Information:
═══
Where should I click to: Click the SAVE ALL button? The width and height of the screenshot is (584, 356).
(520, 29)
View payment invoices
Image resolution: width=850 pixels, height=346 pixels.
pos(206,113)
═══
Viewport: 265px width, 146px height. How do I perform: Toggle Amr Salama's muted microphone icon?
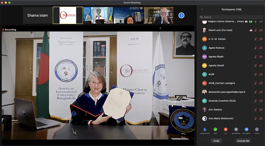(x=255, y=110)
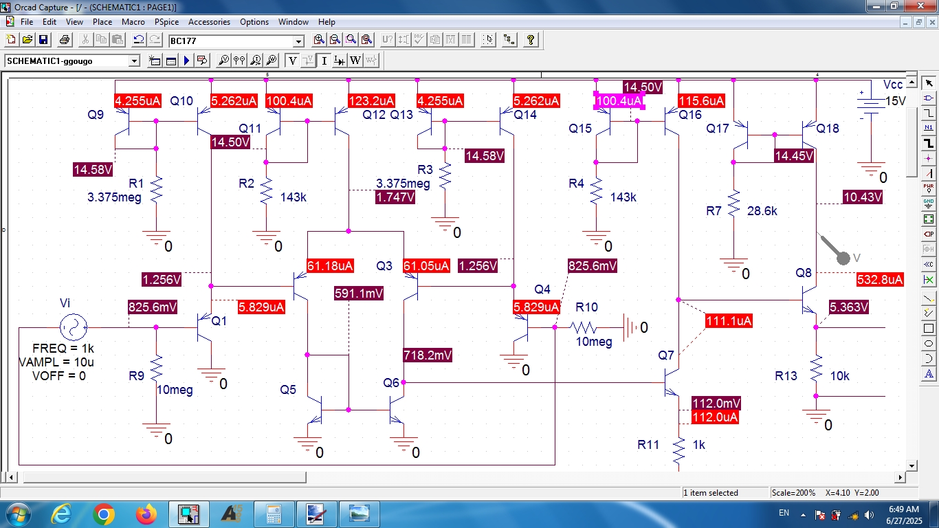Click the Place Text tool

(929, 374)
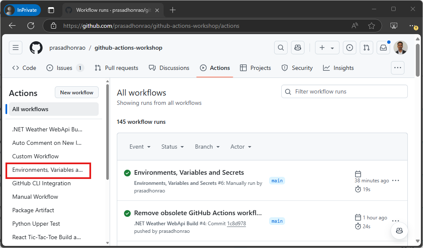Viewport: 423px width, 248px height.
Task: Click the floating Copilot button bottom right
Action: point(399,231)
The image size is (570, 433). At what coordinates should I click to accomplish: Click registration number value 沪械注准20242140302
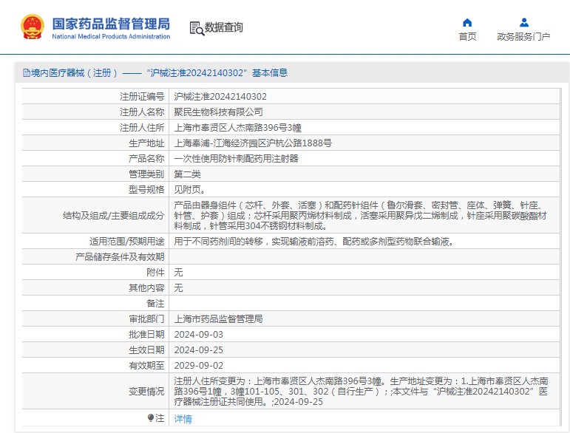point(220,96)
═══
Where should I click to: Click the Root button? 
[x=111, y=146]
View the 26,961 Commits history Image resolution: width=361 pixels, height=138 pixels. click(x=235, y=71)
═══
Exercise directions: Write out exactly the lines that fall from the line with "Where should I click to: Click the Root" to the line with "View the 26,961" in the records above, keeping both ends.

Response box:
Where should I click to: Click the Root button? 
[x=111, y=146]
View the 26,961 Commits history Image resolution: width=361 pixels, height=138 pixels. click(x=235, y=71)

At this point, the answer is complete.